## start EXTRACT

# A couple of packages showed up today



## Sowsage (Jul 10, 2020)

This stuff is been all over social media so I figured I'd give it a shot. Wannarub. Honestly I baught it because the commercial is hilarious. And because it's a American company started by a veteran. The other rub I baught is the hard core carnivore. I've seen used here alot. I know 

 TNJAKE
. Has good things to say about it so I ordered a couple bottles to try out. 
I see some good grub in my future!


----------



## TNJAKE (Jul 10, 2020)

Hmmm. Never heard of the wannabe rub. Don't have any social media. Gonna check it out though. Check out code 3 spices.....also veteran owned and great stuff. As far as the black goes.....did you smell it? Lol. Delicious. Gunpowder steaks in your future


----------



## Sowsage (Jul 10, 2020)

TNJAKE said:


> Hmmm. Never heard of the wannabe rub. Don't have any social media. Gonna check it out though. Check out code 3 spices.....also veteran owned and great stuff. As far as the black goes.....did you smell it? Lol. Delicious. Gunpowder steaks in your future


Jake I'll see if I can upload the video. And I'll check out the code 3 stuff for sure!

## end EXTRACT
## start DATA SEGMENT

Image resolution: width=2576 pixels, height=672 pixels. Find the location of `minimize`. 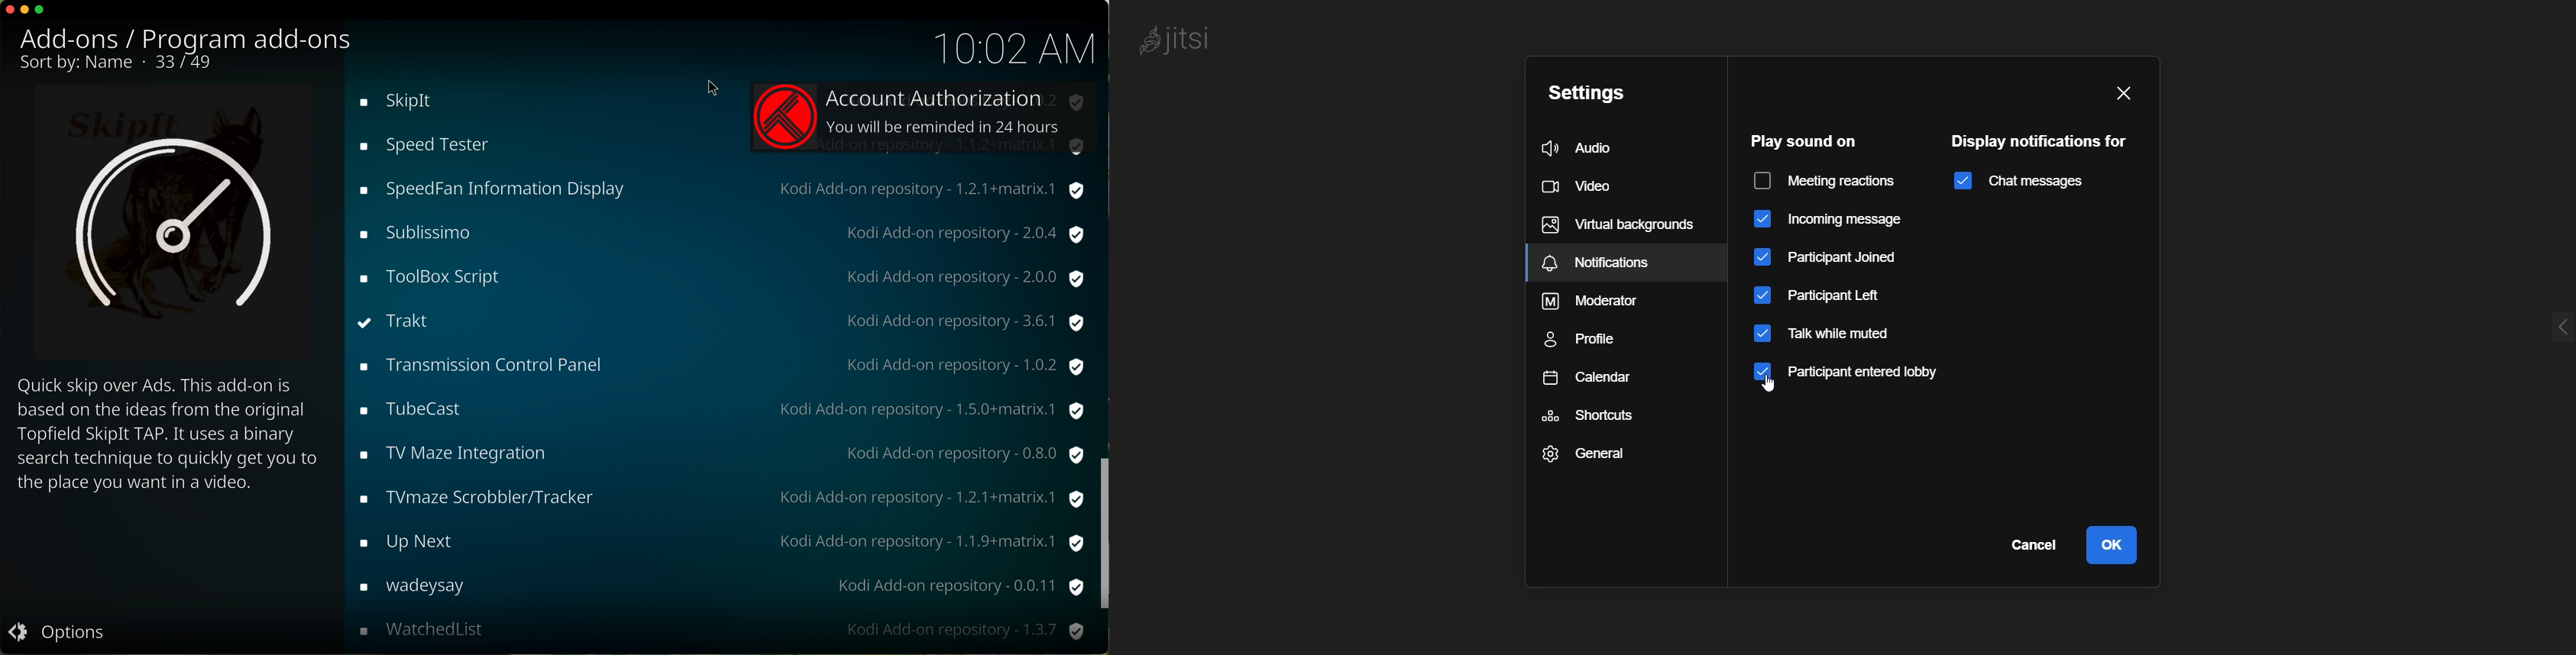

minimize is located at coordinates (25, 12).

## end DATA SEGMENT

OBJECTIVES |
A - Decide whether each statement agrees with the thread. Answer yes or no, and quote the words of the thread that decide it: (i) TNJAKE has no social media; (ii) TNJAKE describes code 3 spices as veteran owned; (iii) Sowsage declines to look at the code 3 products.
B - Translate this sentence from the thread into French: "Jake I'll see if I can upload the video."
The data is not needed for this work.

ANSWERS PER TASK |
A -
(i) Yes: "Don't have any social media."
(ii) Yes: "also veteran owned and great stuff."
(iii) No: "I'll check out the code 3 stuff for sure!"

B - Jake, je vais voir si je peux mettre la vidéo en ligne.